## TESTO ESTRATTO

Una riforma sbagliata nel metodo e nel merito

Si potrebbero fare diverse obiezioni a questa riforma, ma le due critiche principali sono una di metodo e un’altra di merito. Cominciamo dal metodo. Il Reddito di Cittadinanza aveva diversi limiti ma una fondamentale virtù: era una misura universale e automatica, a cui potevano accedere tutti, in presenza, ovviamente, di determinati requisiti. Rientravi nei parametri, presentavi domanda e ti veniva elargito il sussidio. Ora la misura non è più universale, perché si decide ex ante di ridurre lo stanziamento per questa misura di circa un quarto. Detto in maniera un po’ brutale, si risparmia e si fa cassa sulla pelle dei bisognosi invece di misurare le dimensioni reali del disagio sociale e poi definire gli stanziamenti in funzione delle effettive necessità.
La seconda obiezione è di merito. Si crea una nuova categoria − quella dei cosiddetti “occupabili” − che però in gran parte sono occupabili soltanto in teoria. L’occupabilità è una condizione generica legata allo stato individuale di un soggetto, in pratica sei disoccupato e in buona salute indi per cui sei, in teoria, occupabile. Altra cosa è la possibilità reale di trovare un’occupazione, quella che potremmo chiamare la spendibilità di quel soggetto nel mercato del lavoro. In un sistema economico sempre più complesso e tecnologico le aziende hanno poco bisogno di disoccupati con bassa scolarizzazione ma richiedono figure tecniche, laureati, professionalità di alto livello. Hanno poco bisogno di figure con scarse se non nessuna esperienza lavorativa.
Il problema è che gran parte dei cosiddetti occupabili sono persone con bassissima scolarizzazione e con scarse esperienze di lavoro.
C’è un ulteriore problema legato alla distribuzione sul territorio. Se uno è disoccupato a Caltanissetta e si apre una possibilità di lavoro a Milano, come farà a spostarsi a Milano se a Caltanissetta ha la casa e la famiglia mentre a Milano trovare una casa in affitto a meno di novecento, mille euro al mese è praticamente impossibile? I posti di lavoro sono disponibili nelle aree più sviluppate del Paese, che sono nel centro-nord, mentre una parte rilevante dei disoccupati è nel Meridione. La gente non vola, ed è molto complicato spostarsi in un Paese con un mercato immobiliare rigido, reso rigido anche dalla mancanza, nelle grandi aree urbane, di case popolari o di alloggi ad affitto calmierato. L’ultimo grande piano di costruzione di case popolari in Italia risale agli anni Cinquanta e fu realizzato da Amintore Fanfani, uno dei grandi leader della destra democristiana di quei tempi.

## COMPITO A
Accorcia il paragrafo del testo sulla riforma del Reddito di Cittadinanza che inizia con "C’è un ulteriore problema", senza perdere i fatti principali.
## COMPITO B
Dal testo sulla riforma del Reddito di Cittadinanza restituisci, parola per parola, il brano da "C’è un ulteriore" a "di quei tempi.".

## DATI REGISTRATI
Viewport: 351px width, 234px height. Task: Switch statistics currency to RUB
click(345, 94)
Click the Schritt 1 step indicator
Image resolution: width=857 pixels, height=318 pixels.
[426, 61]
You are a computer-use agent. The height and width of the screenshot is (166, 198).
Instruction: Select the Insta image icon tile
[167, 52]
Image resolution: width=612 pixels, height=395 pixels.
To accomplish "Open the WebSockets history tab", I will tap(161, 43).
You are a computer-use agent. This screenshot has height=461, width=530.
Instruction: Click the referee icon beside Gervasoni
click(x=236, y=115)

## RISULTATO A
C'è anche un problema territoriale. Il lavoro si trova soprattutto nel centro-nord, mentre molti disoccupati vivono nel Meridione. Chi è disoccupato a Caltanissetta, dove ha casa e famiglia, difficilmente può trasferirsi a Milano. Lì è quasi impossibile trovare un affitto sotto i novecento-mille euro al mese. Spostarsi è complicato perché il mercato immobiliare è rigido, anche per la mancanza di case popolari e di alloggi ad affitto calmierato nelle grandi città. L'ultimo grande piano di case popolari risale agli anni Cinquanta ed è opera di Amintore Fanfani, uno dei grandi leader della destra democristiana di allora.

## RISULTATO B
C’è un ulteriore problema legato alla distribuzione sul territorio. Se uno è disoccupato a Caltanissetta e si apre una possibilità di lavoro a Milano, come farà a spostarsi a Milano se a Caltanissetta ha la casa e la famiglia mentre a Milano trovare una casa in affitto a meno di novecento, mille euro al mese è praticamente impossibile? I posti di lavoro sono disponibili nelle aree più sviluppate del Paese, che sono nel centro-nord, mentre una parte rilevante dei disoccupati è nel Meridione. La gente non vola, ed è molto complicato spostarsi in un Paese con un mercato immobiliare rigido, reso rigido anche dalla mancanza, nelle grandi aree urbane, di case popolari o di alloggi ad affitto calmierato. L’ultimo grande piano di costruzione di case popolari in Italia risale agli anni Cinquanta e fu realizzato da Amintore Fanfani, uno dei grandi leader della destra democristiana di quei tempi.